[DATASET RECORDS]

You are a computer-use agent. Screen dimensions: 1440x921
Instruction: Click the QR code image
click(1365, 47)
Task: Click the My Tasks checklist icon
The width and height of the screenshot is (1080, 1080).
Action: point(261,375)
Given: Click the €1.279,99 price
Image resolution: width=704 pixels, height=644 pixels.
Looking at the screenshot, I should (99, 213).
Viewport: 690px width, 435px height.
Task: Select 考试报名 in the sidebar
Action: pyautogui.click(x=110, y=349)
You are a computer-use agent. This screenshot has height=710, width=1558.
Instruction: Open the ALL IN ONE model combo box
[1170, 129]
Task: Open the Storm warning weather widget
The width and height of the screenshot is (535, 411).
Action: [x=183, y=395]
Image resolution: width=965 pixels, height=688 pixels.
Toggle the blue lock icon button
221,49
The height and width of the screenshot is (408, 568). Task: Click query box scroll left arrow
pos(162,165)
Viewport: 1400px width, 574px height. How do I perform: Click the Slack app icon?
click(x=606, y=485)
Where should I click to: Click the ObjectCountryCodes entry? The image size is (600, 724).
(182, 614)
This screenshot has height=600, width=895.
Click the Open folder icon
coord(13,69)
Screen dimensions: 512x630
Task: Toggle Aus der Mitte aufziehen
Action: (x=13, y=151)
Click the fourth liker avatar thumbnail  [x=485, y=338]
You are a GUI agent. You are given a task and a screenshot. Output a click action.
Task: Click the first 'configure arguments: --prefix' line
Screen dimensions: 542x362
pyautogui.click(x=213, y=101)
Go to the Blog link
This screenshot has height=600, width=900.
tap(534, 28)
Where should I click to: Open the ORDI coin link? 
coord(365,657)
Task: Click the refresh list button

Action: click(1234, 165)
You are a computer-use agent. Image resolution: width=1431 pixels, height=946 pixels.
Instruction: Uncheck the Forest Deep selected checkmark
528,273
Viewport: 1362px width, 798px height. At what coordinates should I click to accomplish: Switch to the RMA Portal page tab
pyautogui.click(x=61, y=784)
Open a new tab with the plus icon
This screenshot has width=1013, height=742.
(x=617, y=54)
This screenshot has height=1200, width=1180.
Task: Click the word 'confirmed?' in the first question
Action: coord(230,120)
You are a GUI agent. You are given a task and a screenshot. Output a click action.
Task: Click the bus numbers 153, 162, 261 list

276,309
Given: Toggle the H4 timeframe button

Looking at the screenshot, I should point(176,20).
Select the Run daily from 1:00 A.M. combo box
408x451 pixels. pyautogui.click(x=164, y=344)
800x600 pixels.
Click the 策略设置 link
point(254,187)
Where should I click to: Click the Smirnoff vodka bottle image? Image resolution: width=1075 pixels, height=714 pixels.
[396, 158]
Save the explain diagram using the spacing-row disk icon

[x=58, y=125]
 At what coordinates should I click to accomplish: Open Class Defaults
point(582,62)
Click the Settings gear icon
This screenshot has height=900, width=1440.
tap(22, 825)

[/DATASET RECORDS]

### TASK PROMPT
Repeat exactly the lines from the one containing "Select the Run daily from 1:00 A.M. combo box" to the end of the records.

### SOLUTION BELOW
Select the Run daily from 1:00 A.M. combo box
408x451 pixels. pyautogui.click(x=164, y=344)
800x600 pixels.
Click the 策略设置 link
point(254,187)
Where should I click to: Click the Smirnoff vodka bottle image? Image resolution: width=1075 pixels, height=714 pixels.
[396, 158]
Save the explain diagram using the spacing-row disk icon

[x=58, y=125]
 At what coordinates should I click to accomplish: Open Class Defaults
point(582,62)
Click the Settings gear icon
This screenshot has height=900, width=1440.
tap(22, 825)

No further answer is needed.